Vista y escuchada la grabación audiovisual del juicio, y examinados los documentos aportados por las partes, este tribunal comparte las conclusiones de la sentencia recurrida, toda vez que son concluyentes las manifestaciones del testigo Sr. Mauricio que, interpretando los documentos presentados, concluyó que se levantó la pignoración, y autorizó, por tanto, a disponer de los fondos a la hoy demandante, unos 100.000 euros, el 27 de abril de 2010, que fueron a parar a una cuenta de la demandante, NUM004 (folio 110), efectuándose el 3 de mayo de 2010 la cuenta NUM005 , bajo el concepto Traspaso de Inspecciones Técnicas de Edificios.

En definitiva, valorada esa declaración testifical conforme a las pautas marcadas por el artículo 376 LEC, puesta en relación con los escasos documentos que se han podido aportar, pero que evidencian la disposición de la cantidad pignorada, y no habiendo acreditado la parte demandante en modo alguno las supuestas operaciones que en su nombre habría realizado el banco, entendemos que fue correcta la aplicación que de los actos propios efectuó la sentencia recurrida, y la decisión de desestimar la demanda adoptada, ya que, de hecho, se levantó de la pignoración existente y la parte hoy apelante dispuso de los fondos correspondientes.

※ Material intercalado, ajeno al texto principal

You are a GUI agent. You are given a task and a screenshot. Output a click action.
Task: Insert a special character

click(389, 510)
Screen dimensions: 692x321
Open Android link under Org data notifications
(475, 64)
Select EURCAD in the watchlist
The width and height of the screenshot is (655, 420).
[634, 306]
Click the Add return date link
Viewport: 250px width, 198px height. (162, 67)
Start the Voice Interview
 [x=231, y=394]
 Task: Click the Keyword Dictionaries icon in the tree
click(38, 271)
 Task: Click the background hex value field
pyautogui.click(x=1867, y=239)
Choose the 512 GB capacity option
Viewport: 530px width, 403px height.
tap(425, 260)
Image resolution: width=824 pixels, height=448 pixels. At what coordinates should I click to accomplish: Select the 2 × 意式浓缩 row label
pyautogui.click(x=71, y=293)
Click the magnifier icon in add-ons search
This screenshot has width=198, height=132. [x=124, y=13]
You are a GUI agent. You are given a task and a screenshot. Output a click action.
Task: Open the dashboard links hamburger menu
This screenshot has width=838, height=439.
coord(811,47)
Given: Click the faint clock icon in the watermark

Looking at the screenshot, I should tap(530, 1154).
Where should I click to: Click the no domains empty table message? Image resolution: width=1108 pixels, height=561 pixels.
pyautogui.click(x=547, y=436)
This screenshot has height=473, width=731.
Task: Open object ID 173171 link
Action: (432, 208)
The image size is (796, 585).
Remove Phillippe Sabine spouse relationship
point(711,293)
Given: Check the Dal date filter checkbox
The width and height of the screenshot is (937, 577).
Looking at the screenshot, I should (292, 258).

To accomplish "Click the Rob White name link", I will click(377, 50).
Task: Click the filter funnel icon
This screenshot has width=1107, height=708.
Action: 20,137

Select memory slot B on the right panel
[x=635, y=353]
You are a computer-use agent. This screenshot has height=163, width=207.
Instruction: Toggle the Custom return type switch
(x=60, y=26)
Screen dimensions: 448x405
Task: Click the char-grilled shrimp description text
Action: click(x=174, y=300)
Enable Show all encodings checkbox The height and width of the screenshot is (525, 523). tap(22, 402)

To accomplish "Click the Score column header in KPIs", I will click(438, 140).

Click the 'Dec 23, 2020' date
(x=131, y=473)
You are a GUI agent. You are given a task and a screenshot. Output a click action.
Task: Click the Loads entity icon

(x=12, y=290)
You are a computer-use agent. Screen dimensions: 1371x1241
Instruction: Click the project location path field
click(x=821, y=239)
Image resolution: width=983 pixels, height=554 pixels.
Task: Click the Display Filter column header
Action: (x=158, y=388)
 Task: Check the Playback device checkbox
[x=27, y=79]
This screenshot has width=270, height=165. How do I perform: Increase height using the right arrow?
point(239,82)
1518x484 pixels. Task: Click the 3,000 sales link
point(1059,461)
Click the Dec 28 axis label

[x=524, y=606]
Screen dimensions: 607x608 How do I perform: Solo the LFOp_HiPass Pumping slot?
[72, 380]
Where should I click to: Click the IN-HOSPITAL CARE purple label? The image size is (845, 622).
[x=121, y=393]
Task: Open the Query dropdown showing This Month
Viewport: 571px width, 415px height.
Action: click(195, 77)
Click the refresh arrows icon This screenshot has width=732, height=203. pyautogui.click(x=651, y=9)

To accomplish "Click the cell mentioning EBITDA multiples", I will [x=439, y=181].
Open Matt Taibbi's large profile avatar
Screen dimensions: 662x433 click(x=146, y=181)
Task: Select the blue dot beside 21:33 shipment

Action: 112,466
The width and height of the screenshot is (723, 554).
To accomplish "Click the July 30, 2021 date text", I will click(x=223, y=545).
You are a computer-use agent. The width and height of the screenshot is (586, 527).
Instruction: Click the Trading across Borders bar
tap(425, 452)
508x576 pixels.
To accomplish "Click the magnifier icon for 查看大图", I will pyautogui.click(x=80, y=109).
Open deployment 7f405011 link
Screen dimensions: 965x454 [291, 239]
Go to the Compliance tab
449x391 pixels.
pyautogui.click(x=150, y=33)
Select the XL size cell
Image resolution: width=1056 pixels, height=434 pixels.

TERCERO. - Desestimado el recurso de apelación, deben ser impuestas a la parte recurrente el pago de las costas procesales generadas a la contraparte en esta alzada de conformidad con los artículos 394 y 398 de la L.E.C.



CUARTO. - Según lo prevenido en el apartado 9 de la Disposición Adicional decimoquinta de la Ley Orgánica del Poder Judicial, introducida por la Ley Orgánica 1/2009, de 3 de noviembre, debe decretarse la pérdida del depósito que, en su caso, haya efectuado la parte recurrente al interponer recurso.

En su virtud, vistos los preceptos de legal y pertinente aplicación, y en nombre de S.M. El Rey,

Fallo

1.- Desestimamos el recurso de apelación interpuesto por INSPECCIONES TÉCNICAS DE EDIFICIOS MADRID S.L., y ARQUIDELLA S.L.

2.- Confirmamos la resolución recurrida.

3.- Imponemos a la parte recurrente el pago de las costas procesales generadas en esta alzada.

4.- Decretamos la pérdida del depósito constituido en su día para recurrir en apelación, al que se dará el destino legalmente establecido.

Contra la presente resolución no cabe recurso alguno atendiendo a la cuantía, sin perjuicio de que pueda interponerse recurso de casación por interés casacional en el plazo de VEINTE DIAS si en la resolución concurren los requisitos establecidos en los artículos 477-2-3º y 477-3, en la redacción dada por la Ley 37/2011 de 10 de Octubre de 2011 (aportando las correspondientes sentencias contradictorias - o extractos de las mismas - en las que se base) y, en tal caso, recurso extraordinario por infracción procesal.

Y, a su tiempo, con testimonio literal de la presente resolución, devuélvanse las actuaciones al juzgado de procedencia, para constancia de lo resuelto y subsiguientes efectos, llevándose otra certificación de la misma al rollo de su razón.

Así, por esta nuestra sentencia, lo pronunciamos, mandamos y firmamos.